In practice, hospitals have generally consulted on an incapacitated person's late-life treatment issues with the closest available family members or whoever else showed up claiming a relationship.

The new law spells out a pecking order of how primary decision-making will fall to spouses (so long as they're not in divorce proceedings), adult children, parents, siblings and so on. It also allows for the possibility of decisions to be made by close friends.

The law also tries to address a perceived problem with lack of use of do-not-resuscitate orders in Pennsylvania.

Patients with terminal illnesses have had the option for several years of going to physicians to have them order do-not-resuscitate necklaces and bracelets the individuals can wear, so they don't end up in emergency rooms undergoing traumatic life-preserving treatment they don't want.

Few of the necklaces and bracelets have been in use, however, as the process for arranging them has had obstacles for both patients and physicians.
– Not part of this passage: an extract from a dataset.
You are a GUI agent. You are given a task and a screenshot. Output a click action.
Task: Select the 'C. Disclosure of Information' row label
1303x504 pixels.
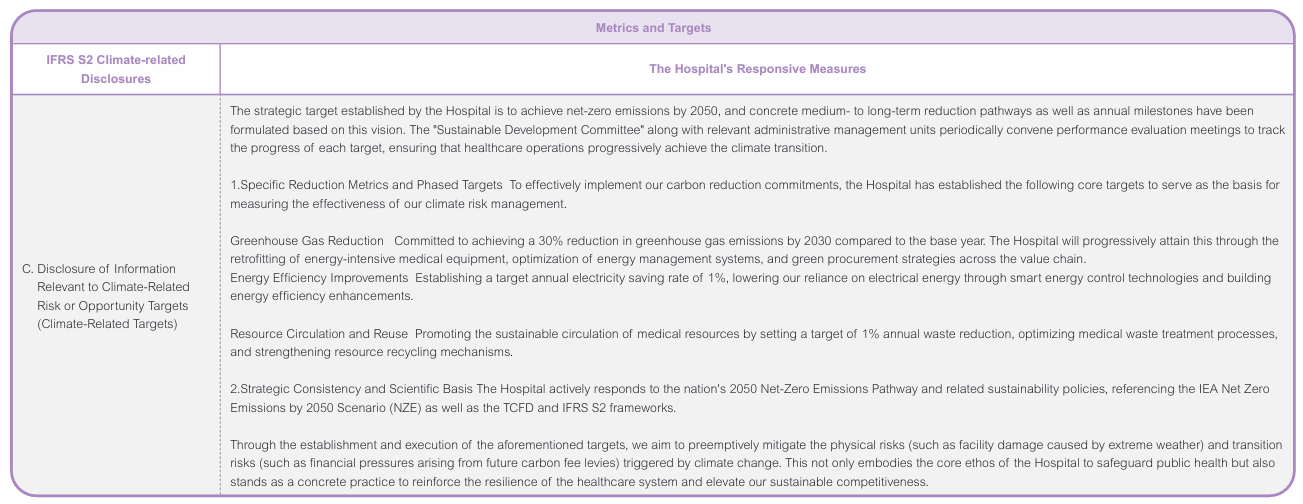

Some officials are pushing instead for a more comprehensive statewide program, similar to what's used in Oregon and West Virginia, in which physicians have forms to fill out with seriously ill patients to discuss not just DNR orders but the range of life-preserving options.

Bright pink sheets called POLST orders, for "physicians orders for life-sustaining treatment," can become part of the patients' readily available records to be referred to by nursing homes, emergency medical technicians, hospitals and others regarding CPR, feeding tubes and more.

Dr. Judith Black, medical director of senior products for Highmark Blue Cross Blue Shield, said the POLST system has been adopted on a voluntary basis by some area hospitals, nursing homes and emergency medical services, but it needs to be broadened.

"It's not for use with every patient," she noted. "This is for use with seriously ill people, who it would not be surprising if they died in a year or two."

The legislation calls for the state Health Department to study creation of such a system statewide, which would require a major education process for physicians.

The state Task Force for Quality at the End of Life, a broad group spearheaded by the Department of Aging, was established in January 2005 to look at such issues as a POLST system, advance directives, hospice and palliative care, education of medical professionals on late-life care, and more.

Initial recommendations were put into writing last January, a draft report was made available to participants over the summer, and a final report could be released publicly within the next month or two, participants say.

In the meantime, a regional group, the Coalition for Quality at the End of Life, has set up committees to move forward in 2007 on public awareness, physician education and other progress that might be accomplished on such issues locally.